# Masonic Apron



## WellArmedTiler (Mar 5, 2009)

Brothers, here's a question:

If you're not a PM, what kind of apron are you allowed to wear?

I've heard discussion from brothers about getting customized aprons with different insignia, etc, on it.  I was reading through the Laws of the GLoT and saw (Title II, Ch 11, Art. 274) that the members aprons were supposed to be plain white.

Is that referring only to the aprons furnished by the Lodge?

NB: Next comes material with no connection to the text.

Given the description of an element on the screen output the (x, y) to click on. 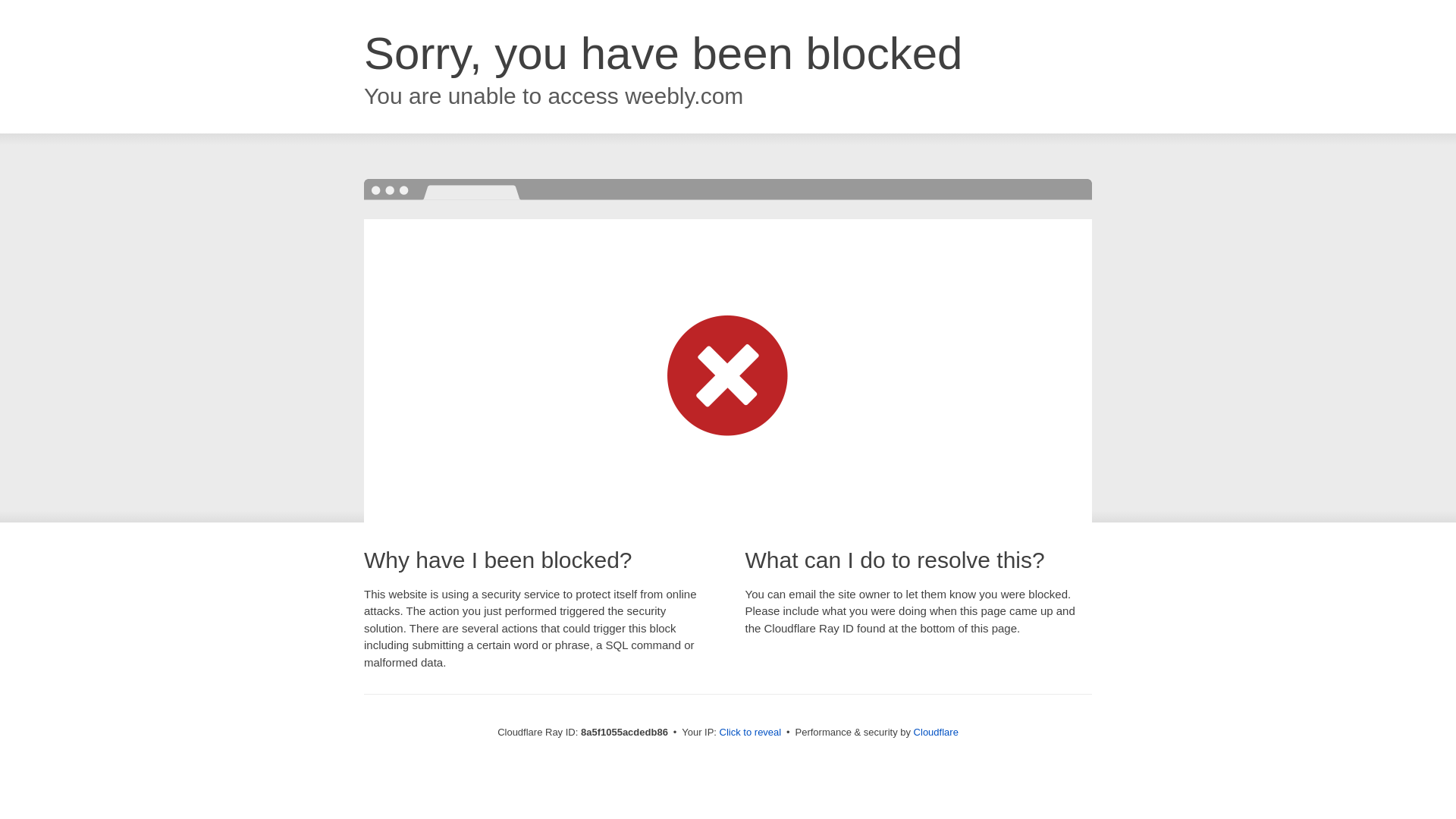
Cloudflare (936, 731)
Click to reveal (750, 732)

Does that mean that the traditional English aprons are not allowed in our Lodges?  They differ in that they have two rosettes on the apron for FC, and a third on the bib for MM, along with two lengths of cloth hanging from the bib.  Upon becoming a Past Master, the rosettes are replaced with Levels.

Just curious.


----------



## lee c smith jr (Mar 5, 2009)

My understanding is that only a Past Master can have a blue border. All other aprons other than officers are to be white. Exceptions being the Lodge of Research apron and Tranquility Lodge 2000. Black burial aprons are strictly forbidden.


----------



## WellArmedTiler (Mar 5, 2009)

Thanks for bringing up the LoR apron.  I meant to include that in the original post.  So those are approved for wear in meetings of your normal Lodge?


----------



## lee c smith jr (Mar 5, 2009)

I know that the Tranquility Lodge 2000 apron can be worn in a regular meeting of a blue lodge , PM or not. I am not sure about the Lodge of Research apron as far as wearing it in a blue lodge meeting.


----------



## Blake Bowden (Mar 5, 2009)

lee c smith jr said:


> My understanding is that only a Past Master can have a blue border. All other aprons other than officers are to be white. Exceptions being the Lodge of Research apron and Tranquility Lodge 2000. Black burial aprons are strictly forbidden.

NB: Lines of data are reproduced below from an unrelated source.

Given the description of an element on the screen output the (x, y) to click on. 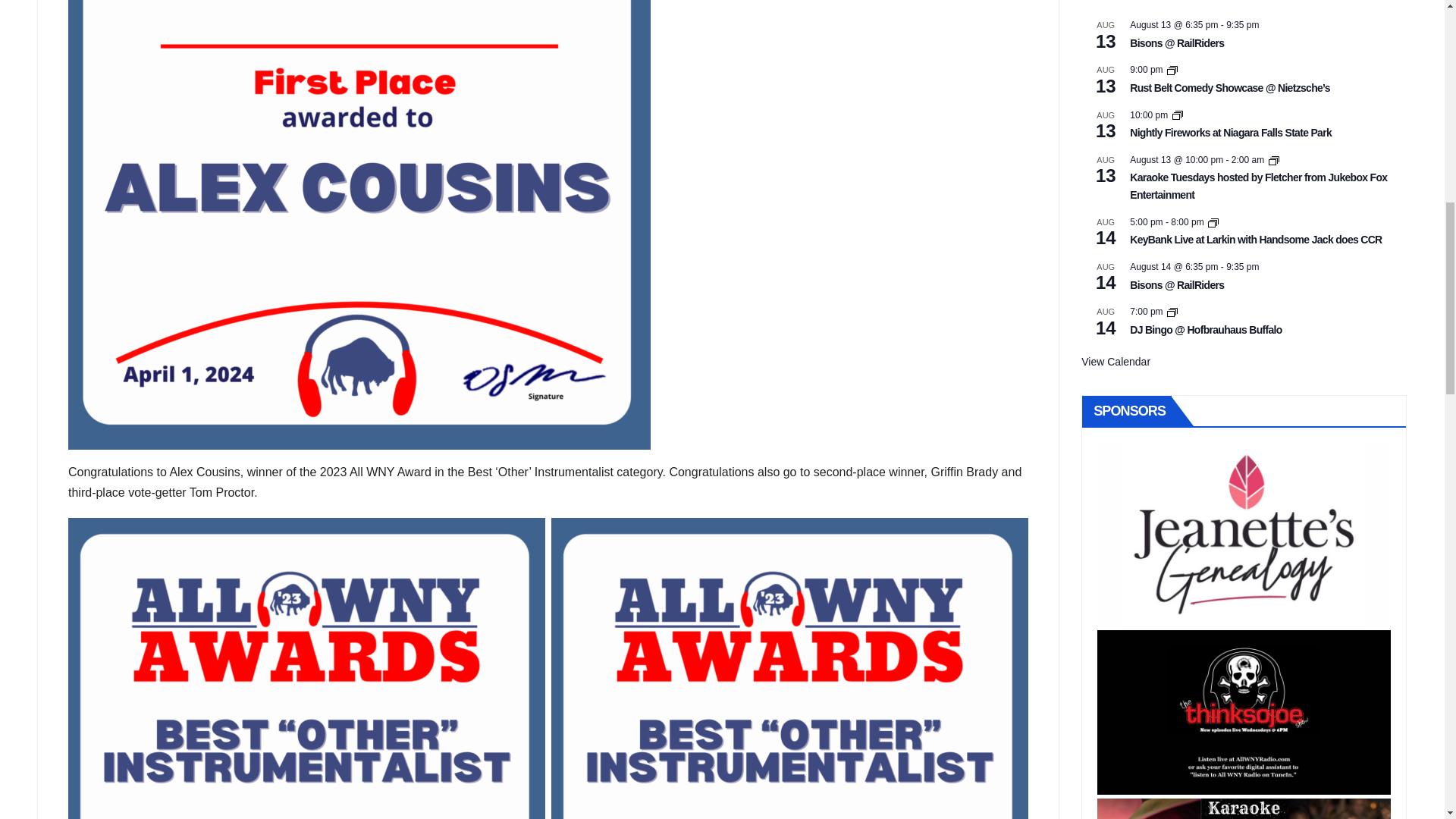
Event Series (1177, 114)
Event Series (1273, 160)
Event Series (1172, 70)
Event Series (1172, 311)
Event Series (1213, 222)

That stinks! I love how this Master Masons apron looks:







Not bad for $149
http://cgi.ebay.com/ws/eBayISAPI.dll?ViewItem&item=400034693768

Here's the Past Masters:


----------



## RJS (Mar 5, 2009)

Those are nice!  I would really like to be able to wear a custom apron.  I wonder how a proposal to GL to wear custom aprons would go over?


----------



## rhitland (Mar 6, 2009)

Long ago it used to be the fad to customize your apron with Masonic emblems and I can only imagine the conversation that arose out of explanations for the individual designs. To me it is a form of Masonic Art, a way to express our feeling of the craft to on another and it is a shame it is gone. Washington's Apron that Lafeyette gave him is one of my favs and it is busy as it can be.


----------



## nick1368 (Mar 7, 2009)

although i think the cutomized aprons are awesome and could think of one to customize for myself with no problem.  I am sure the reasoning to have the plain white is an issue of it turning in to a "keeping up with the jones"  not to mention how would it look if a brother had a nicer looking apron than the WM..lol


----------



## C_Cabra (Mar 8, 2009)

I have an aquaintance through work here in Austin that is a member of a Lodge north of Austin. He is from South Africa and says he wears a customized apron in Lodge here in Texas.  The Apron was sent to him from his lodge in South Africa and so he wears it. I believe he was raised here in Texas though.


----------



## Blake Bowden (Mar 8, 2009)

Thats cool!


----------



## nick1368 (Mar 8, 2009)

I would like to see about pic of that apron from South Africa...a Brother in our Lodge was the GLOT Representative to Africa last year...


----------



## bchandlerfinch (Mar 10, 2009)

If we are only allowed to wear a plain white apron, can I wear my presentation apron.   I want to do this for several reasons

1.   I feel it is more appropriate than cloth aprons
2.   It is difficult to find plain white lambskin aprons  most available have blue borders
3.  Wearing the same apron to me is significant as it (and this will sound flaky but hear me out)  gains  significance from repeated wearing.   Think of it like wearing a favorite pair of jeans or hat.   There is memory attached to it and it gains more significance.   plus it puts the person in more of a mindset for work when wearing a specific apron.


----------